* [Requirements]
Reproduce the items from the line with "Task: Open the calendar" up to and including the line with "(x=888, y=112)", keeping every line. Increase each coordinate in the answers by 138.

Items from a data source
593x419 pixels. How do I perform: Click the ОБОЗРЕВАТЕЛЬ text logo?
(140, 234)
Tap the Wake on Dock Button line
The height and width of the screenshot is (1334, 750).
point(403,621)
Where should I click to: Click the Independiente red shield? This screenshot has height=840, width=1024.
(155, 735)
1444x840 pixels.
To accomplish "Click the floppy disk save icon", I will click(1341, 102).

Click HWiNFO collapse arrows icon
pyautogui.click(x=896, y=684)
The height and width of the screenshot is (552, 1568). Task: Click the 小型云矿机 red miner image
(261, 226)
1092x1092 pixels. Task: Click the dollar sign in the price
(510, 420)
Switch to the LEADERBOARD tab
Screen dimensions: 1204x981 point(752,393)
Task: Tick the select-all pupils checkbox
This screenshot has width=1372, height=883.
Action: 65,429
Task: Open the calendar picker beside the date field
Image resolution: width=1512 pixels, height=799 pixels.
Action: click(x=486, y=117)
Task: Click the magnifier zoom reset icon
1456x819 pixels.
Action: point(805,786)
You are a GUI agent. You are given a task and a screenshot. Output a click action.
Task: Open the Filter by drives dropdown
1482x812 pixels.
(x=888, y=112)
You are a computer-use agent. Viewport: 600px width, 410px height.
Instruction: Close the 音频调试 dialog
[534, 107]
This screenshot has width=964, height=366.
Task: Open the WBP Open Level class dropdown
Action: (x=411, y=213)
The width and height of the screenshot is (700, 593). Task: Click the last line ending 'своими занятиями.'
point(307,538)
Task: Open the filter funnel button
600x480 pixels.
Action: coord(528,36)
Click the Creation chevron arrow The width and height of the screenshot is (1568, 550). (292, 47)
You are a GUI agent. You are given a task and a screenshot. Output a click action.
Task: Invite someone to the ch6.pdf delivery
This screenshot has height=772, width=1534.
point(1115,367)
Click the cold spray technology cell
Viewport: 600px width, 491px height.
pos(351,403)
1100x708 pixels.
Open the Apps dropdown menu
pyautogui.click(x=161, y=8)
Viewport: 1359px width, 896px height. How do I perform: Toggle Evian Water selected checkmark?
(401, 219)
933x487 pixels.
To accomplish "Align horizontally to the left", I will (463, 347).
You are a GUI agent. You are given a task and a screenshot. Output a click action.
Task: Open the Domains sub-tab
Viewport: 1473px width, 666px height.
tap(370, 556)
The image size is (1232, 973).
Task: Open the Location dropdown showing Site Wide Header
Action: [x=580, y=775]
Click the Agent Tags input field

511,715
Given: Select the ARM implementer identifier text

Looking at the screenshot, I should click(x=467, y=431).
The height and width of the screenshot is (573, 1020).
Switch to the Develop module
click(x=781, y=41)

* [Task response]
Task: Open the calendar picker beside the date field
Image resolution: width=1512 pixels, height=799 pixels.
Action: click(x=624, y=255)
Task: Click the magnifier zoom reset icon
1456x819 pixels.
Action: point(943,924)
You are a GUI agent. You are given a task and a screenshot. Output a click action.
Task: Open the Filter by drives dropdown
1482x812 pixels.
(x=1026, y=250)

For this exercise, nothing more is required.